Adolescencia e infelicidad

ATAHUALPA SOÑÉ
Podrían ser interminables las causas que se enmarcan dentro de aquellas que son consideradas como las de mayor incidencia, no obstante, existen algunas que por su frecuencia e incidencia hemos de citar algunas. – Presiones sociales: La frecuencia con la cual la adolescencia se ve afectada por los adultos, es prácticamente incalculable, ya que las mismas provienen tanto de padres, maestros y demás miembros de la sociedad. Los adultos temen que el adolescente no llegue a ser el individuo que ellos esperan, trabajador, obediente, cooperador, agradecido, incluso que extravíe su vida sexual.

Como resultado de esta derivaciones, el adulto es conducido y de manera muy especial los padres, a refunfuñar, amonestar, censurar, castigar, con una frecuencia inusual. Resulta comprensible que estos actos formen parte de mecanismos que actúan como freno frente a los esfuerzos del adolescente en su afán de llegar a ser un adulto maduro e independiente.

– Problemas de adaptación. En cualquier edad la adaptación va acompañada de ansiedad más o menos intensa. Durante la adolescencia la fuente principal de conflictos adaptativos se halla constituida por el desarrollo físicosexual, con la concomitante manifestaciones de expresión.

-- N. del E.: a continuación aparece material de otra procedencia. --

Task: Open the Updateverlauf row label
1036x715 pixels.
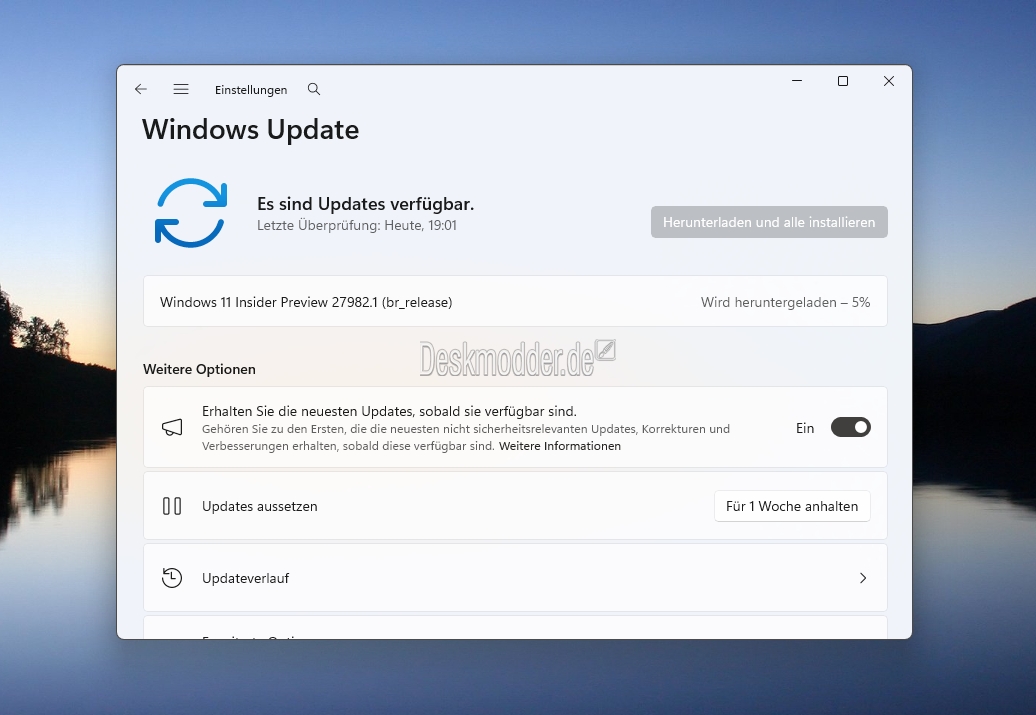Action: point(246,578)
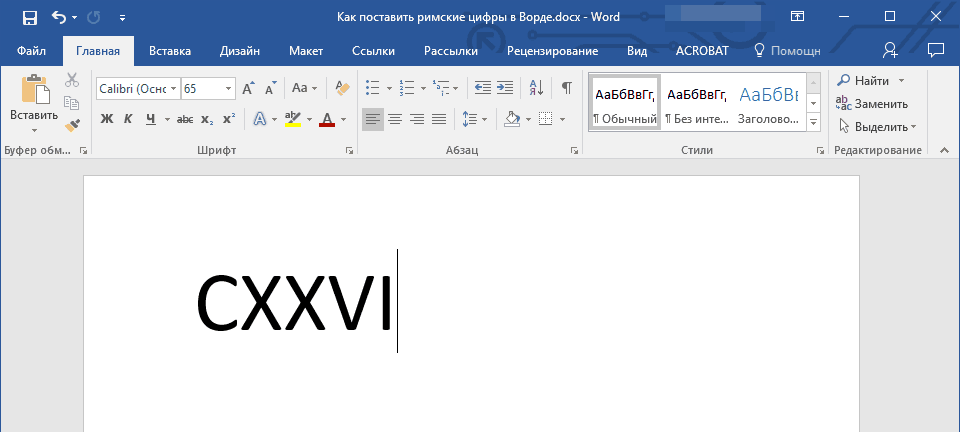
Task: Select the Обычный style thumbnail
Action: point(625,102)
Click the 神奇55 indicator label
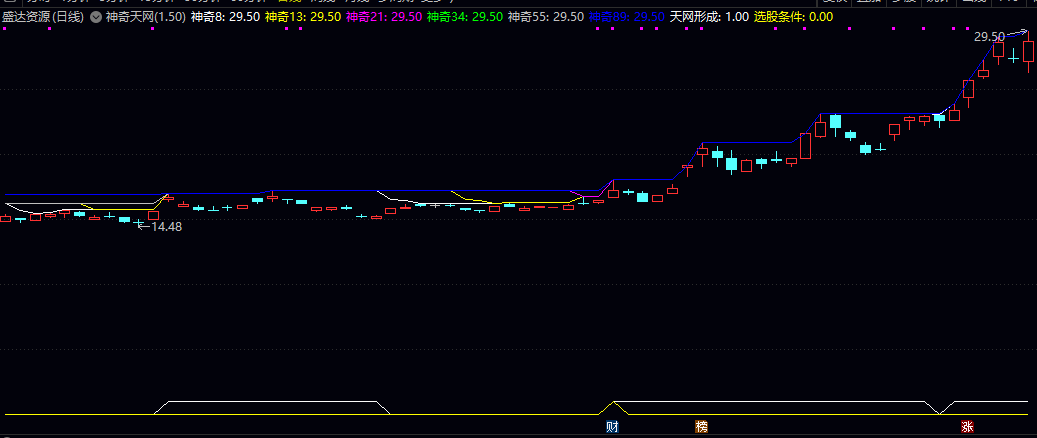 coord(545,18)
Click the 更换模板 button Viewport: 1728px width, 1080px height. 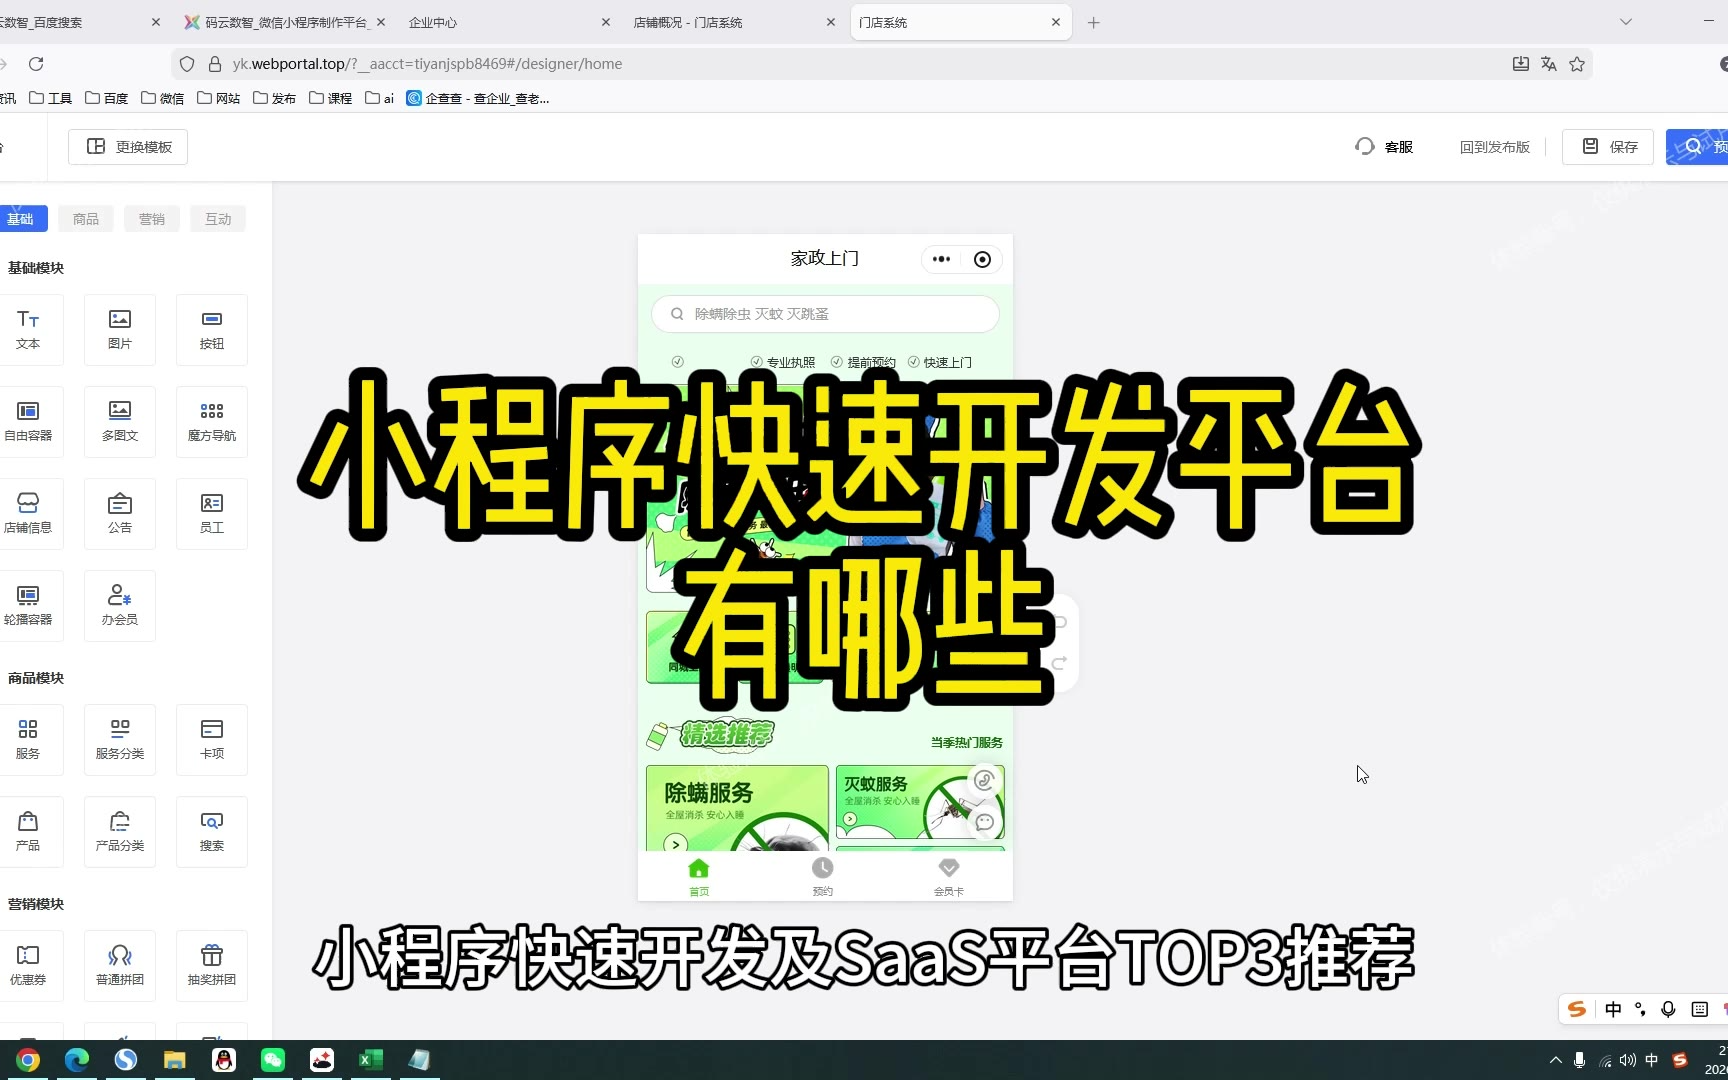(129, 147)
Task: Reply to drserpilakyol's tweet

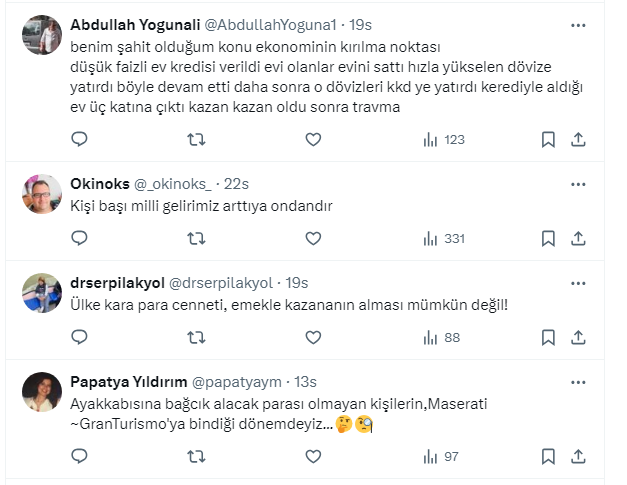Action: click(x=79, y=337)
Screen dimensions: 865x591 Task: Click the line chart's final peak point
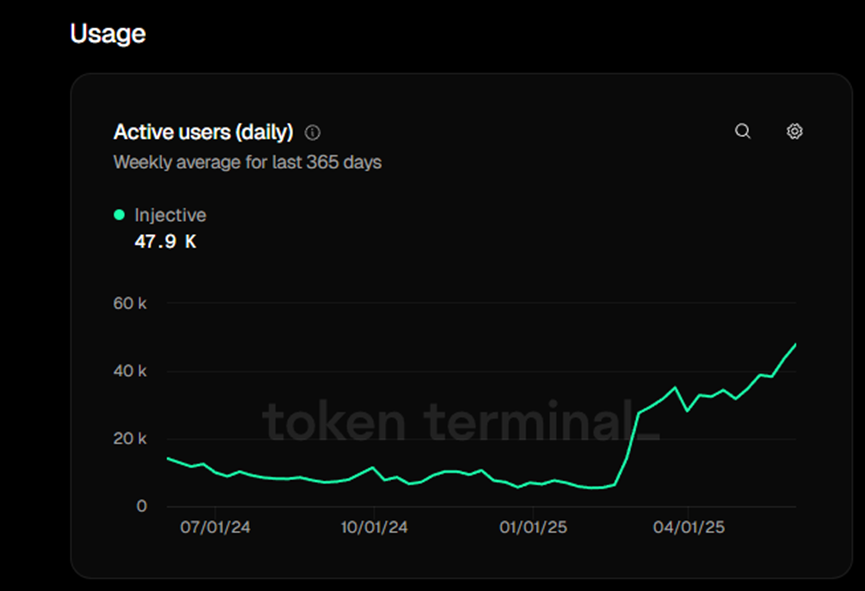796,344
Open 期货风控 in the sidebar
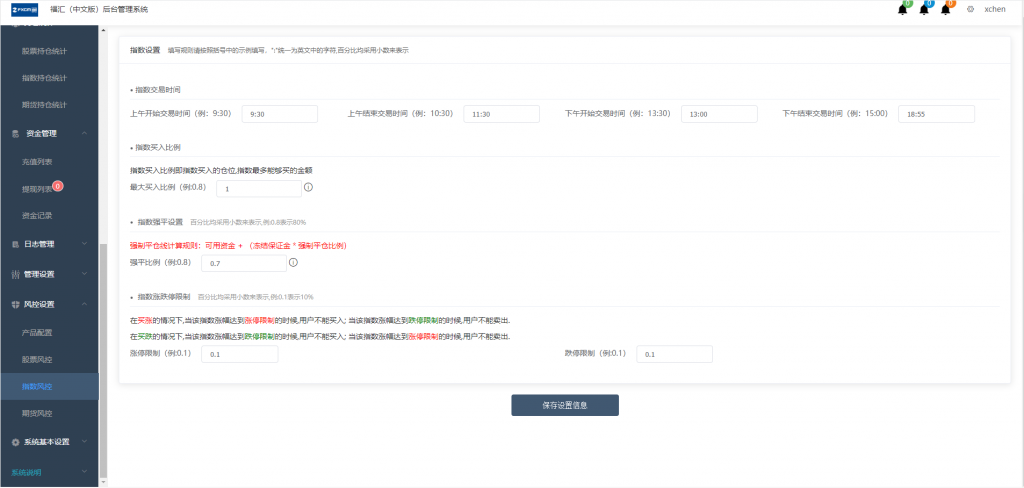1024x488 pixels. pyautogui.click(x=37, y=414)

– Idealismo. Todo adolescente posee elevados ideales respecto de sí mismo, de su familia, amigos, la comunidad, la patria, pero en realidad, muy pocas veces dichos ideales alcanzan los niveles establecidos. Esto así, por las muerte de amigos, rupturas con los padres, amistades y miembros del sexo opuesto, sentimientos de inferioridad, falta de popularidad; todos los elementos que se recuerden dejan un gran sinsabor de acuerdo a la intensidad con que se recuerden, y todo precisamente por la falta de madurez.

– Falta de seguridad. Con el asomo de la maduración sexual, ellos esperan que la actitud de su familia cambie hacia ellos, y naturalmente, se desilusionan cuando esto no ocurre, además el adolescente ya no se halla libre de responsabilidades, como cuando era un niño, pero tampoco posee los derechos privilegiados del adulto.

– Frustraciones en las relaciones heterosexuales. Todo adolescente posee elevados ideales y los amoríos son parte de ello. Sus experiencias pueden ser felices, pero de hecho, poco lo son; van acompañadas de tal intensidad emocional que regularmente se encuentran condenados al fracaso desde el principio, y cuando se interrumpen o se cortan resultan ser experiencias dolorosas.

Como la mayor parte de la adolescencia es la “edad del romance”, pocos encuentran en sus experiencias románticas la felicidad con que han soñado desde la época en que creían en los cuentos de hadas, en que todos los romances terminaban de manera feliz y los enamorados “vivían eternamente felices…”

– Sentimientos de insuficiencia. Por lo regular los adolescentes tienen conceptos ilusorios de sus aptitudes y niveles de aspiración muy por encima de su fácil alcance, por lo cual habrán de sentirse incapaces cuando no logran alcanzar los objetivos que se han fijado.

Pocos adolescentes se encuentran en las posiciones de privilegio, o cerca de ellas, lo cual constituye un golpe demoledor para su ego. Aquellos que se aceptan a sí mismo, que tienen una apreciación realista de sus recursos, combinada con una apreciación de su propia valía, sin ser esclavos de sus opiniones ni de las de los demás habrán de reconocer también sus limitaciones sin culparse innecesariamente.

Entre los caracteres más destacados de las adolescentes que se aceptan a sí mismo está la espontaneidad y la responsabilidad. Pueden percatarse de sus faltas y reconocerlas.